Over the years, Primus, the Theodore J. St. Antoine Collegiate Professor of Law, has taught his students that the 10th Amendment to the Constitution limits the powers of the federal government to those enumerated in Article 1, Section 8, or elsewhere in the Constitution. But he gradually came to question that interpretation.
Here, he discusses the arguments that he lays out in his new book, The Oldest Constitutional Question: Enumeration and Federal Power (Harvard University Press, 2025).
1. The title of your book is The Oldest Constitutional Question. So what is the oldest constitutional question?
This is the issue of federalism. The basic impetus for the writing of the Constitution was the need for a more powerful national government than had previously existed. But how much more powerful and how would it work? We’ve been fighting about the answer to that question ever since.
Central to the way that constitutional lawyers think about this question is the idea that the federal government is a government of enumerated powers. That means that the Constitution affirmatively lists the things that the federal government is authorized to do and the federal government can do those things and no others. This is the opposite default rule from the one for state governments, which can do anything that isn’t affirmatively prohibited.
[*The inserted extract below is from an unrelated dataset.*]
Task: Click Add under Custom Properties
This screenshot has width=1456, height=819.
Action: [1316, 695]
It is a core proposition of American constitutional law that Congress can legislate only on the basis of its enumerated powers and that that limits Congress in important ways. Also, that federalism—in the way that it’s supposed to work in our system—depends on that limitation.
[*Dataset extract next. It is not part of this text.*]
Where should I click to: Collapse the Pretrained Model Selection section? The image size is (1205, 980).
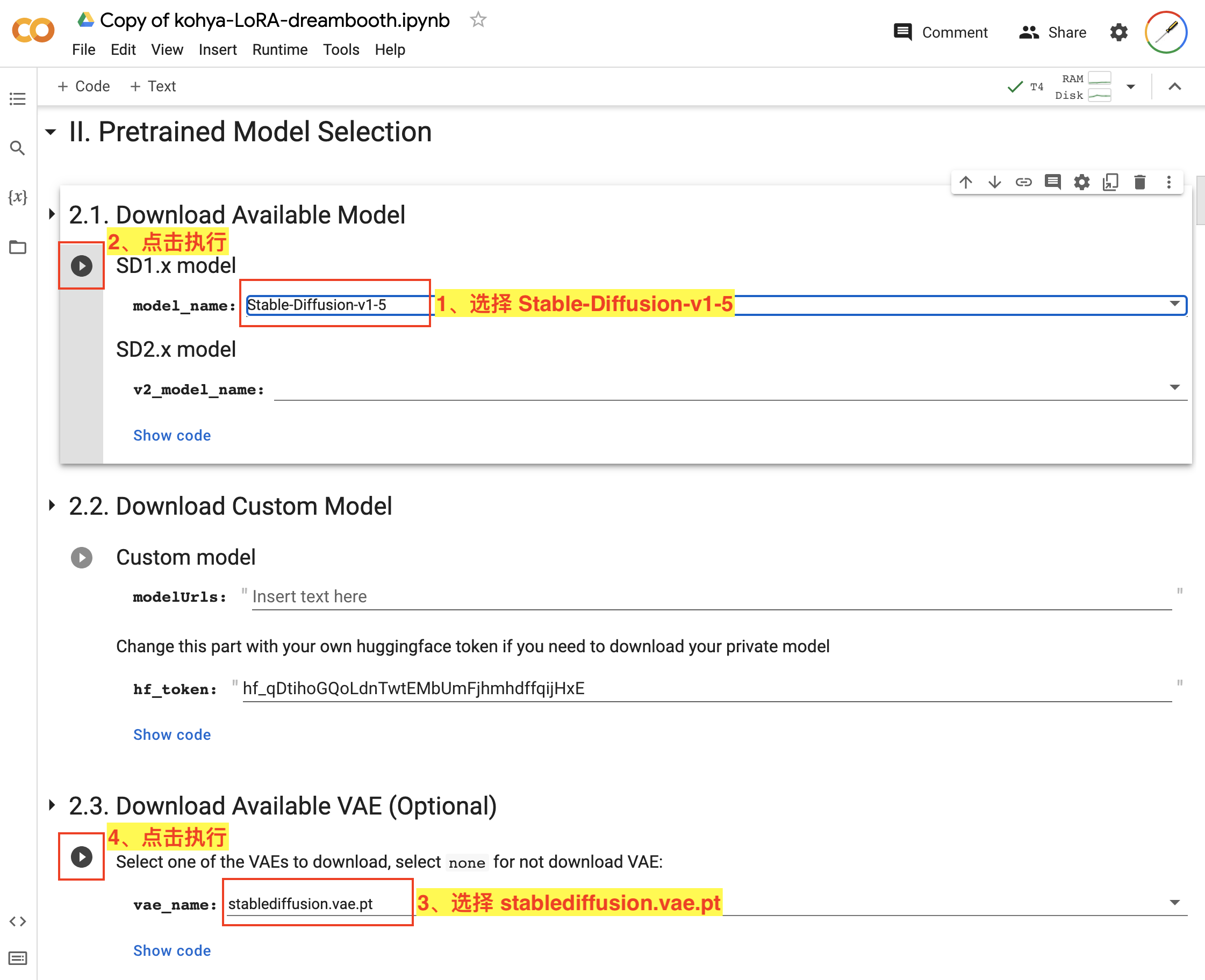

My book is an explanation of why I think that all of that is wrong.
2. How did you come to question this long-standing orthodoxy?
I started to think it was wrong as I taught the material year after year in the introductory constitutional law course here at Michigan. I would spend several weeks each year teaching about federalism and enumerated powers more or less in the way that I had learned them.
I would explain the significance of the fact that the Constitution enumerates Congressional powers, mostly in Article 1, Section 8, and that the reason there’s a list is to make the point that only what’s on the list is provided. If Congress were supposed to have legislative power in general, you wouldn’t need a long, detailed list.
And I would explain that the 10th Amendment, which is understood to state the rule, says the powers not delegated to the United States by the Constitution are reserved to the states.
But as I taught the material each year, I came to realize that there were a lot of things that didn’t make sense in what I was saying. For example, everyone learns that Congress is limited by its enumerated powers. But you also learn by the end of your first semester in Constitutional Law that, in practice, the enumerated powers haven’t done much work to limit what Congress can actually do in a very long time.
I learned about enumerated powers as a law student, and I believed the conventional view to be correct when I started my career as a law teacher. It took me some number of years of immersion in the material to begin changing my mind.